ABD ile İran arasında başlatılmak istenen görüşmelerin ana konularına gelince; daha açıklanmamış olmakla birlikte her iki ülke konuya kendi çıkarları açısından bakmakta ve sonuç almak istemektedir.



ABD her şeyden önce bölgede girmiş olduğu bataklıktan çıkmak isterken bir yandan terkedeceği bölgeleri İran’a kaptırmamayı öte yandan bu konuda İran’dan destek görmeyi amaçlamaktadır. Irak ve Afganistan bunun en açık örnekleridir.
Ortadoğu’da artık İran’ın görüşüne başvurmaksızın sözde barışa ulaşamıyacağı sonucuna varan ABD bir yolunu bulup İran’ı sözde barış- gerçekte uzlaşma- görüşmelerine çekmeyi ve böylece İsrail’in varlığını garanti altına almayı planlamaktadır.
İran’ın nükleer programı ve bilimsel/teknolojik ilerlemelerini Batı için çeşitli açılardan tehlike olarak gören ABD, birtakım teşvikler sunmak suretiyle İran’ı uranyum zenginleştirme faaliyetlerini durdurmaya razı etmeye çalışacak, eğer bunda başarılı olamazsa- ki olamayacağı kesin- İran’ın uzlaşmaz olduğu propagandası yaparak BM Güvenlik Konseyi de dahil kontrolü altında bulundurduğu uluslararası ve bölgesel kuruluşları İran’a karşı yeniden harekete geçirecektir.
ABD’nin bölgesel siyasetlerinde köklü değişikliklere gitmediği takdirde bu görüşmelerden her hangi olumlu bir sonuç alınamıyacağına inanan İran, böyle görüşmelere pek ihtiyaç duymamakla birlikte ilk planda kendi aleyhinde sürdürülen uzlaşmaz, uluslararası toplumu saymaz propagandalarını etkisiz hale getirmeyi, hakkındaki olumsuz imajı silmeyi planlamaktadır.
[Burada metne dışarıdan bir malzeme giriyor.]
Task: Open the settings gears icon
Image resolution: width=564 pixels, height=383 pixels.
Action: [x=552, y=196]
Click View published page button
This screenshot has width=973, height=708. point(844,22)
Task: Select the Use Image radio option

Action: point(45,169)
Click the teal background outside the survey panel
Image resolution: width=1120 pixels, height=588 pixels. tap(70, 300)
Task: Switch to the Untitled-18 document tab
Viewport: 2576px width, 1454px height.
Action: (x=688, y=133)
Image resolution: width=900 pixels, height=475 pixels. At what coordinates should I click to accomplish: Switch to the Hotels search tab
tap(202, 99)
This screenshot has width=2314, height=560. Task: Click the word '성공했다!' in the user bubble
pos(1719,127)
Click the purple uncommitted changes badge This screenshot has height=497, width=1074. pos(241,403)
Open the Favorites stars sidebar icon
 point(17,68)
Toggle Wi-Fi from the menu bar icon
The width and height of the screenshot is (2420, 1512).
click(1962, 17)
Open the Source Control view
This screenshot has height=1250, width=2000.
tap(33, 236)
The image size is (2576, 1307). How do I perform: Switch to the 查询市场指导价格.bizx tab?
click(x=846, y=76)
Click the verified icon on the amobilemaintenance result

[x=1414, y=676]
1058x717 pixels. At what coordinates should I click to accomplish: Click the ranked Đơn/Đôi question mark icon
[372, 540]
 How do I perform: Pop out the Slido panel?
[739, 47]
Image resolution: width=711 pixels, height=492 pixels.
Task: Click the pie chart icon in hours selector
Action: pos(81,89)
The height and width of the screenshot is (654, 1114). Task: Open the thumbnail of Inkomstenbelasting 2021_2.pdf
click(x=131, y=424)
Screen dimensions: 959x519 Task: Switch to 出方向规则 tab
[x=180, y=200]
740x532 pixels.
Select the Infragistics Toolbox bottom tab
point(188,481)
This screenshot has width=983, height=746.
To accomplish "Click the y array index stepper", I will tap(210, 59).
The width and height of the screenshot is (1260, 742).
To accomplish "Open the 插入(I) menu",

Yoksa İran’ın İsrail’in varlığını kabul etmesi, İslami direniş hareketlerini desteklemekten vazgeçmesi, Batı lehine uzlaşma görüşmelerine katılması, nükleer programını durdurması vb. imkansız olup ortaya çıkış felsefesi ve ağır birtakım değerler ödeyerek otuz yılldır izlediği siyasi çizgisinden vazgeçmek anlamına gelir ki, bu da şimdiki İran makamlarının istemedikleri ve isteseler bile cesaret edemiyecekleri bir konudur.
İran görüşmelerin karşılıklı saygı temelinde başlatılması ve sürdürülmesini istemektedir. Bunun anlamı, kendi hükümetine, devlet nizamına, izlediği siyasetlere, bilimsel/teknolojik programlarına saygı gösterilmesi, bölgesel ve uluslararası bir oyuncu olarak tanınması ve iç işlerine karışılmaması demektir. ABD’nin İran’ın bu haklı taleplerini kabul etmesi emperyal siyasetlerinden vazgeçmesi demek olup, bu da Barack Obama’nın karar verebileceği bir konu değildir.


Yukarıda anlatmaya çalıştığımız gerçekler dikkate alındığında ABD- İran görüşmelerinden sonuç alınması uzak bir ihtimaldir ve bu iki ülke arasındaki ilişkilerde köklü değişimler beklemek en azından önümüzdeki yıllarda mümkün görünmemektedir.